Pred: The unordered_set object uses this expression to determine whether two item keys are equivalent. None of the two elements in the unordered_set container can have keys that evaluate to true using this predicate.

And also from 23.5.6.1/1:

Unordered_set is an unordered associative container that supports unique keys ( unordered_set contains at most one value for each key ), and in which the keys of the elements are the elements themselves. The unordered_set class supports forward iterators.

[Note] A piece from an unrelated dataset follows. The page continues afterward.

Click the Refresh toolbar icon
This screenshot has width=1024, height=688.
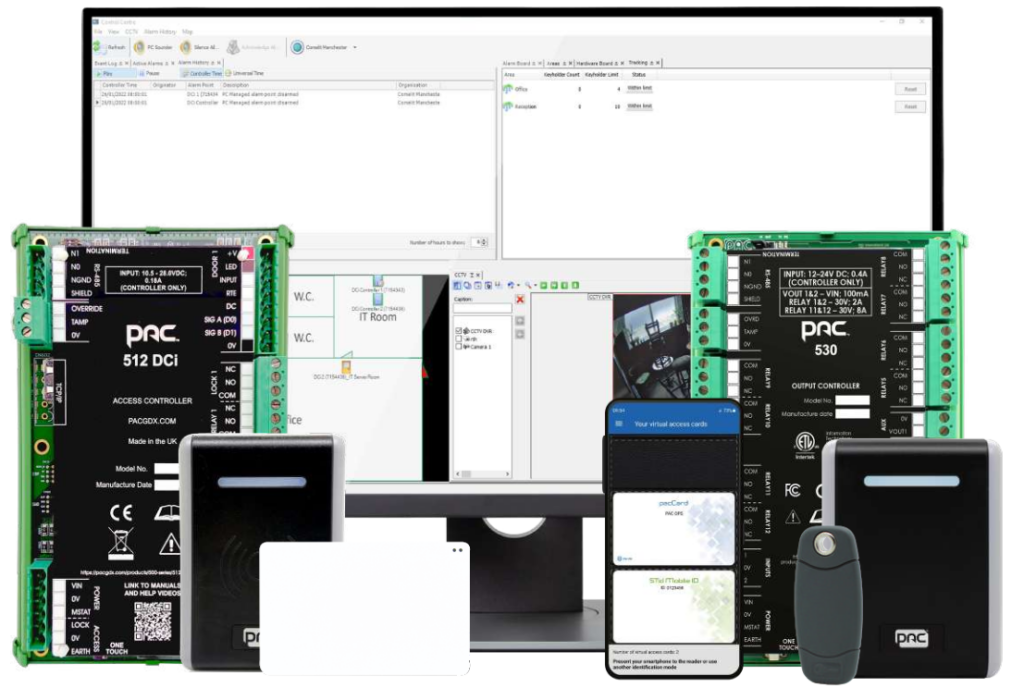97,46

But I can get around this if I define my own hasher and equivalent operation that use different class type functions.

#include <iostream>
#include <unordered_set> //for unordered_set and unordered_multiset

using namespace std;

struct A{
    A() = default;
    A(int a, int b): x(a), y(b) {}
    int x = 0, y = 0;

};

size_t hasher(const A &sd){
    return hash<int>()(sd.x);
}

bool eqOp(const A &lhs, const A &rhs){
    return lhs.y == rhs.y;
}


int main(){

    unordered_set<A, decltype(hasher)*, decltype(eqOp)*> unorderedA(10, hasher, eqOp);

    unorderedA.emplace(2,3);
    unorderedA.emplace(3,3);

    for(const auto& c : unorderedA)
        cout << c.x << " " << c.y << endl;
}

      

        
        
        
      

    

Outputs;

3 3
2 3

      

        
        
        
      

    

I understand what's going on: the hasher puts each key in a different bucket because of their x value. However, these two keys should have been considered equal by my eqOp function because of their y value, but they are never checked for equivalence as they fit in different buckets. So it is normal functionality that an unordered container can hold two equivalent keys if they come in different buckets. Or is it the coder's responsibility to make sure the hasher and predicate are written to put the equivalent keys in the same bucket? Or maybe my eqOp function is breaking a rule that the compiler doesn't detect?

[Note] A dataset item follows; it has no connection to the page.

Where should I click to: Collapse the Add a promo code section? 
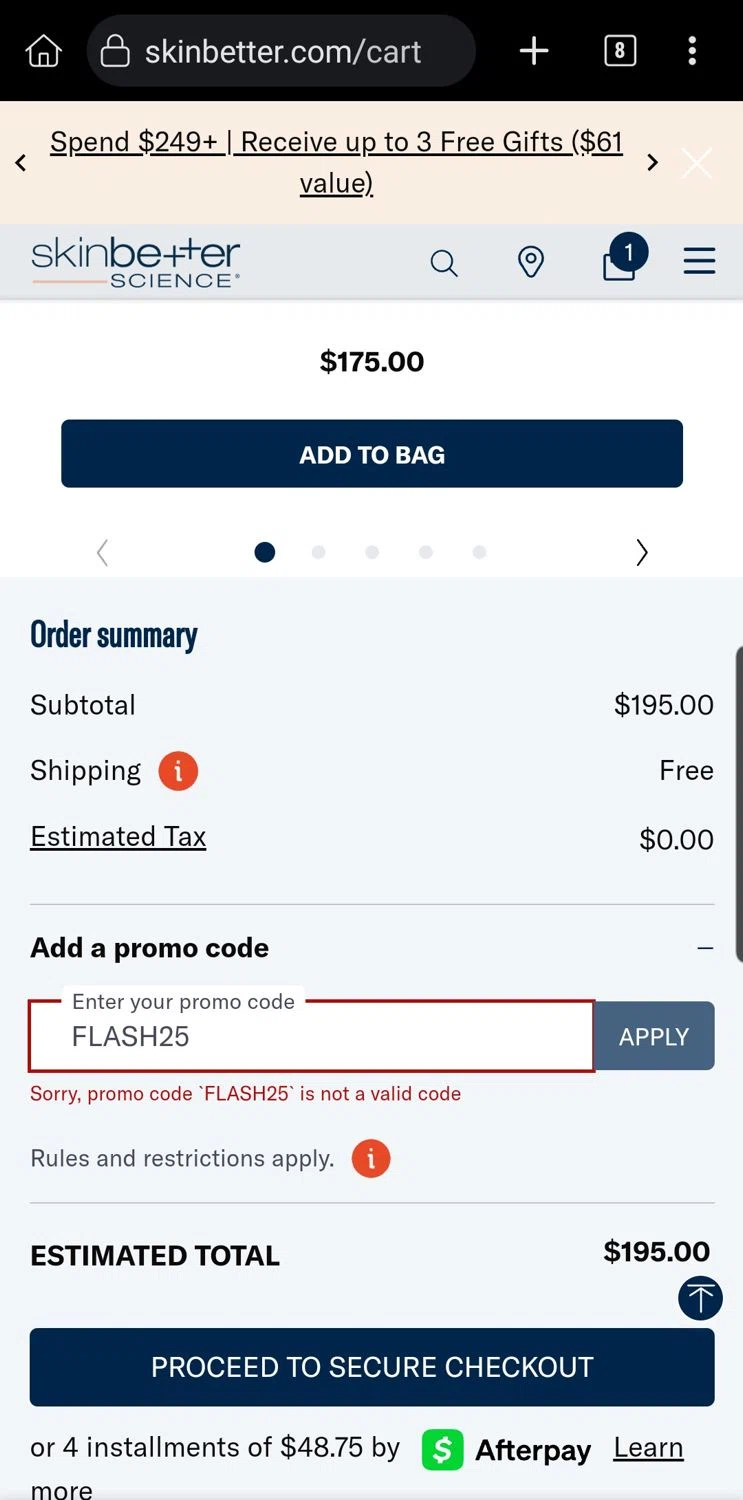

It's clear in the set and map: the predicate provided by the topic defines a strong weak ordering, so the two equivalent keys only have one element associated with them. In an unordered map, it's not so clear to me: two equivalent keys can have different elements associated with them, as long as those keys are in different buckets. But these sources above feel like they are telling me differently.